Introduced in the paper "Deep Residual Learning for Image Recognition'' in 2015, ResNet-50 is an image classification architecture developed by Microsoft Research. The default ResNet50 checkpoint was trained on the ImageNet-1k dataset, which contains data on 1,000 classes of images.

In this guide, we are going to walk through how to install ResNet-50 classify images using ResNet-50.

By the end of this guide, we will have code that assigns the class “forklift” to the following image:

Without further ado, let’s get started!

What is ResNet-50?

ResNet-50 is an image classification model architecture. Introduced in 2015, ResNet-50 won first place on the ILVRC 2015 image classification task. While many new model architectures that achieve strong performance have since been introduced, ResNet-50 is still a notable architecture in the history of computer vision.

The default ResNet checkpoint can identify any of 1,000 classes in the ImageNet-1k dataset.

How to Install ResNet-50

You can install ResNet-50 using the HuggingFace Transformers Python package.

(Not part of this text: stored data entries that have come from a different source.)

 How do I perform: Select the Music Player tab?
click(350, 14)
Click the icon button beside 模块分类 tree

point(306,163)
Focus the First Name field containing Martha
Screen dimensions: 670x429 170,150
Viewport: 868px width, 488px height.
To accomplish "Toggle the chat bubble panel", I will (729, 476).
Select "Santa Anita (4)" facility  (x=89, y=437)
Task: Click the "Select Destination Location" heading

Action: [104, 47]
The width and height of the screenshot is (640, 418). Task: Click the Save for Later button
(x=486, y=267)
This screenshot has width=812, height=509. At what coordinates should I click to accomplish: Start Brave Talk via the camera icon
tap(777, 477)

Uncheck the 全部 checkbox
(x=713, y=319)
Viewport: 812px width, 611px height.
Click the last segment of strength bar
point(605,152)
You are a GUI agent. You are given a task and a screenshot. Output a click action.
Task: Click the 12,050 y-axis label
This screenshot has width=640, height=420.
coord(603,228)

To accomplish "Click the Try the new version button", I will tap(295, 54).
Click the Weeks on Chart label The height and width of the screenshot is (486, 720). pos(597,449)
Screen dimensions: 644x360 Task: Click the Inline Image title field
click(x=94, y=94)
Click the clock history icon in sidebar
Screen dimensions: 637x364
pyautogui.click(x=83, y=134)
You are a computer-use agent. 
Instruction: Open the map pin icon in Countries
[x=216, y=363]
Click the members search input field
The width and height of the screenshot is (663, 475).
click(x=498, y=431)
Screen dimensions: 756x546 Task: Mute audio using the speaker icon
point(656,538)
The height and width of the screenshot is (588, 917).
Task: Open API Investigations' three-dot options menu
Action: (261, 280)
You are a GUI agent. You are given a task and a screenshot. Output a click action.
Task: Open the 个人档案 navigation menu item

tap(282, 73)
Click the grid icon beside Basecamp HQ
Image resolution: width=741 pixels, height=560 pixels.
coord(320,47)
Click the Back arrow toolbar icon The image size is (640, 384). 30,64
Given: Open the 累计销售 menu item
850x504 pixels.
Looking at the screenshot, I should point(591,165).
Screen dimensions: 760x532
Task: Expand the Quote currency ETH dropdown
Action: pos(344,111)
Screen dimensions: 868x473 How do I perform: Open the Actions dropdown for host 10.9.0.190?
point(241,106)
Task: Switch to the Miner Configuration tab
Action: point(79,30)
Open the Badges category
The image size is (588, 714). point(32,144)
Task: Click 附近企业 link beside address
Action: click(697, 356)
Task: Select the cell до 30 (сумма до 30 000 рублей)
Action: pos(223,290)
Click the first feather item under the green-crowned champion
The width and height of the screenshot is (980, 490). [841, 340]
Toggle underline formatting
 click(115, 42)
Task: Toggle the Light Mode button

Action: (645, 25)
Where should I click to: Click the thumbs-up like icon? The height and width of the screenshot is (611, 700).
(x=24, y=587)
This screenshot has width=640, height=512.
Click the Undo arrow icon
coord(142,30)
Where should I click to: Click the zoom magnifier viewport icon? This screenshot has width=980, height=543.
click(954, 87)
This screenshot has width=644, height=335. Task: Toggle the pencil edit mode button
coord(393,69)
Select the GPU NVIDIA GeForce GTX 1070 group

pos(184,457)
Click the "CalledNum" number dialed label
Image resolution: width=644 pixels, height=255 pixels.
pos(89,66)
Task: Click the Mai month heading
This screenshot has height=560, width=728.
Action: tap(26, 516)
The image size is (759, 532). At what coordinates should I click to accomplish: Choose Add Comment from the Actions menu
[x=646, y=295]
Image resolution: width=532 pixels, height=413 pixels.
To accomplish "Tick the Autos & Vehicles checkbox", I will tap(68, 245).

To get started, first install Transformers:

pip install transformers

Once you have installed Transformers, you can load the microsoft/resnet-50 model in your code with the ResNetForImageClassification data loader.

How to Use ResNet-50

To get started, create a new Python file and add the following code:

from transformers import AutoImageProcessor, ResNetForImageClassification
import torch
from datasets import load_dataset
from PIL import Image

image = Image.open(“image.jpg”)

processor = AutoImageProcessor.from_pretrained("microsoft/resnet-50")
model = ResNetForImageClassification.from_pretrained("microsoft/resnet-50")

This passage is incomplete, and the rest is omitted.